▸ **Text**
- - - - - - -

All of lore.kernel.org
 help / color / mirror / Atom feed
From: Jason Gunthorpe <jgg@nvidia.com>
To: Christophe Leroy <christophe.leroy@csgroup.eu>
Cc: Peter Xu <peterx@redhat.com>,
	"linux-kernel@vger.kernel.org" <linux-kernel@vger.kernel.org>,
	"linux-mm@kvack.org" <linux-mm@kvack.org>,
	"linux-arm-kernel@lists.infradead.org"
	<linux-arm-kernel@lists.infradead.org>,
	Matthew Wilcox <willy@infradead.org>,
	"linuxppc-dev@lists.ozlabs.org" <linuxppc-dev@lists.ozlabs.org>,
	Andrew Morton <akpm@linux-foundation.org>,
	"x86@kernel.org" <x86@kernel.org>,
	Mike Rapoport <rppt@kernel.org>,
	Muchun Song <muchun.song@linux.dev>,
	"sparclinux@vger.kernel.org" <sparclinux@vger.kernel.org>,
	Michael Ellerman <mpe@ellerman.id.au>,
	Nicholas Piggin <npiggin@gmail.com>,
	"Aneesh Kumar K.V" <aneesh.kumar@kernel.org>,
	"Naveen N. Rao" <naveen.n.rao@linux.ibm.com>
Subject: Re: [PATCH 09/13] mm/powerpc: Redefine pXd_huge() with pXd_leaf()

- - - - - - -

▸ **Exercise a**
Reproduce the records word for word, beginning with the line that contains "Viewport: 634px width, 422px" and continuing through the line that contains "pyautogui.click(x=1500, y=587)".
The mailing-list message has no connection to the records that follow it.

- - - - - - -

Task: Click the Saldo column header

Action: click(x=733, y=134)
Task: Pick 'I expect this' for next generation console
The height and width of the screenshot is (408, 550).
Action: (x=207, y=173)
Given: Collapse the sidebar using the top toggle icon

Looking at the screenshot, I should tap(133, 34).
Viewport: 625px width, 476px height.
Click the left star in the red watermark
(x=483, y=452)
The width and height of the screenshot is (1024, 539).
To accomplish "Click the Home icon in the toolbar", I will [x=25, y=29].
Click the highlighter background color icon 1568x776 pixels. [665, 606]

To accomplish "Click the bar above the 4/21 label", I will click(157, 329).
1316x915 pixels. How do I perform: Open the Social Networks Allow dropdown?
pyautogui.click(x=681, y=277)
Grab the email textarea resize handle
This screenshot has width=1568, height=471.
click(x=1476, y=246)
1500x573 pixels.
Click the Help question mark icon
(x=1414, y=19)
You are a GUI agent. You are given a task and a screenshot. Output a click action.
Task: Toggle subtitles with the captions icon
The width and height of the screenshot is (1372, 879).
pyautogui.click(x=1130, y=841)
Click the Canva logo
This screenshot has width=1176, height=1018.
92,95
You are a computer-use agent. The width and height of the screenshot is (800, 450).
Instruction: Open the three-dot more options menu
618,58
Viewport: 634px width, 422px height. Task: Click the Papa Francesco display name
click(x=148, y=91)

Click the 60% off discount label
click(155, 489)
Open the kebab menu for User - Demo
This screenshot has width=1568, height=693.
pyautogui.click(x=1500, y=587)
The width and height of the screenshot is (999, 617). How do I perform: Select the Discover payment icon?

- - - - - - -

▸ **Exercise b**
In the mailing-list message, restate the passage beginning "Cc: Peter Xu" as a bulleted list with one recipient per item.

▸ **Right answer a**
Viewport: 634px width, 422px height. Task: Click the Papa Francesco display name
click(x=148, y=91)

Click the 60% off discount label
click(155, 489)
Open the kebab menu for User - Demo
This screenshot has width=1568, height=693.
pyautogui.click(x=1500, y=587)

▸ **Right answer b**
Cc recipients:
- Peter Xu <peterx@redhat.com>
- linux-kernel@vger.kernel.org
- linux-mm@kvack.org
- linux-arm-kernel@lists.infradead.org
- Matthew Wilcox <willy@infradead.org>
- linuxppc-dev@lists.ozlabs.org
- Andrew Morton <akpm@linux-foundation.org>
- x86@kernel.org
- Mike Rapoport <rppt@kernel.org>
- Muchun Song <muchun.song@linux.dev>
- sparclinux@vger.kernel.org
- Michael Ellerman <mpe@ellerman.id.au>
- Nicholas Piggin <npiggin@gmail.com>
- Aneesh Kumar K.V <aneesh.kumar@kernel.org>
- Naveen N. Rao <naveen.n.rao@linux.ibm.com>